The two most important things you need to know about confirmation

In order to reaffirm the close link between baptism and confirmation, when confirmation is celebrated separately from baptism, the confirmation liturgy begins with the renewal of baptismal promises (see CCC 1298). Indeed, the very name of the sacrament identifies its close link with baptism: “In the West, the term Confirmation suggests that this sacrament both confirms baptism and strengthens baptismal grace” (CCC 1289).

As we look more closely at the way the sacrament of confirmation is celebrated, keep in mind this dual nature of confirmation:

  1. Confirmation is not the first time we receive the Holy Spirit.
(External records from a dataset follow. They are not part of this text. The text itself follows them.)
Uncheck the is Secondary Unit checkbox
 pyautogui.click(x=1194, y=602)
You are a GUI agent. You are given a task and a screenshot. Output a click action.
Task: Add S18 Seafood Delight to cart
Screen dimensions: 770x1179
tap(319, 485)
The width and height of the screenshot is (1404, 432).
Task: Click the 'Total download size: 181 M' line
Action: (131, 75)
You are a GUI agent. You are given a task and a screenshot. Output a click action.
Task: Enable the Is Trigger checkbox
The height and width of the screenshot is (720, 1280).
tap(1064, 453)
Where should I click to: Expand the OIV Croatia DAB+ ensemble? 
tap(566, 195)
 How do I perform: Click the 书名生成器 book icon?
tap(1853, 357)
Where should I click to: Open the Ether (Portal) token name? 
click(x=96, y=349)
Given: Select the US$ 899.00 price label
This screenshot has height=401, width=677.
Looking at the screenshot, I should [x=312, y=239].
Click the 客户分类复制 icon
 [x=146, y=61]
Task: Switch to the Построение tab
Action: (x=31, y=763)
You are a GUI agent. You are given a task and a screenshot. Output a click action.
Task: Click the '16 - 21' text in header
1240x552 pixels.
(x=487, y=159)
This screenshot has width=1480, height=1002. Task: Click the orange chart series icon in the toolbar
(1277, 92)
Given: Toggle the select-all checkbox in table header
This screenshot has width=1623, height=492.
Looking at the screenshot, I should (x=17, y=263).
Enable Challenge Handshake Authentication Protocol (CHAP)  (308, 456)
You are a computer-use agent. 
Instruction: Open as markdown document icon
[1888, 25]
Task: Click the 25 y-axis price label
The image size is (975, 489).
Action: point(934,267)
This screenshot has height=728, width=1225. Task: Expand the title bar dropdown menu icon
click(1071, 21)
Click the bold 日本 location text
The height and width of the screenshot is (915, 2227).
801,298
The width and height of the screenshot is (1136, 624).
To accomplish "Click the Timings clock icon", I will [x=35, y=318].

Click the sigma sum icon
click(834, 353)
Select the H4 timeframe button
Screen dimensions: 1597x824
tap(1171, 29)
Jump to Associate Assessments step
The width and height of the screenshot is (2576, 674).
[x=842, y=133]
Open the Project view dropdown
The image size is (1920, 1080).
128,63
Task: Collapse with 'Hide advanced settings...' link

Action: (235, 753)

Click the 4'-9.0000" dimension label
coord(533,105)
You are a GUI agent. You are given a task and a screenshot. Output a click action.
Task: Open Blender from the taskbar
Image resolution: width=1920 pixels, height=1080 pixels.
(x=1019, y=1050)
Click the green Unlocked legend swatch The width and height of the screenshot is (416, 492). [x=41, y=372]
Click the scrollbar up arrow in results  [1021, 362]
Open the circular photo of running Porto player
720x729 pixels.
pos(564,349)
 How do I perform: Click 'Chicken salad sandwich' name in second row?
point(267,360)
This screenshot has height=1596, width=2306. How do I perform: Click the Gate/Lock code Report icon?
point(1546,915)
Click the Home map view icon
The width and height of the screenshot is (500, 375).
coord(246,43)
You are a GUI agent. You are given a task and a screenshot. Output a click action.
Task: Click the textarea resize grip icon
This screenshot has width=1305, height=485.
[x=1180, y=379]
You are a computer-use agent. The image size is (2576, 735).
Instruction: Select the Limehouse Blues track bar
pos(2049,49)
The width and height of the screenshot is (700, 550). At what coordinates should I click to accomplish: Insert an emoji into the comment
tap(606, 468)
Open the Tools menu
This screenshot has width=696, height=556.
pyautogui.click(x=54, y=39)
It is a confirmation of the Spirit we received in baptism.
  2. Confirmation strengthens the grace we received in baptism.

No one will card you at confirmation

If you think about these two effects of the sacrament, you might see an inconsistency in the way we sometimes speak about the sacrament. Sometimes confirmation candidates will speak about “confirming their faith” or making “an adult commitment to faith.” A confirmation catechist might say to the parents, “Don’t pressure your child to be confirmed; it is his or her choice to celebrate the sacrament.”

These ideas are well-intentioned and understandable, but they do not accurately reflect what the church teaches about the sacrament of confirmation. If confirmation is a celebration of the Spirit we received in baptism, it has nothing to do with adulthood or psychological maturity. We are already filled with the Holy Spirit. Confirmation is a reaffirmation of that reality.

And, in that sense, a person doesn’t really choose to be confirmed. God has already chosen to “anoint” all the baptized with the Holy Spirit. There really isn’t a day or a time in our lives when we might choose to be or not to be filled with the Spirit. God has already made the choice and has chosen us. God has already filled us with the Holy Spirit. We can choose to celebrate God’s choice, or we can pretend it didn’t happen. But we cannot choose to effect or change a reality that already exists.

In the next session, we will look at the two ways the church celebrates the sacrament of confirmation.


1 to “The most common mistake people make about confirmation”

  1. Jared Anderson says:

    I agree that the sacrament is a reaffirmation of the presence and working of the Holy Spirit in the life of the candidate since baptism. I am also one of those Confirmation Directors that uses a variation of “don’t pressure your child”: I tell the candidates that if they get to the final year of formation for confirmation and they cannot say that they want to be confirmed, that they are more than welcome to stay and discern but they have to want it come confirmation time or the sacrament isn’t valid (lack of proper disposition). With a lack of coming of age rituals, I think that for Catholics the sacrament of confirmation has filled that void and the challenge for those of us who direct adolescent confirmation formation programs is to figure out a middle way that will challenge the confirmandi to become lifelong learners in the faith.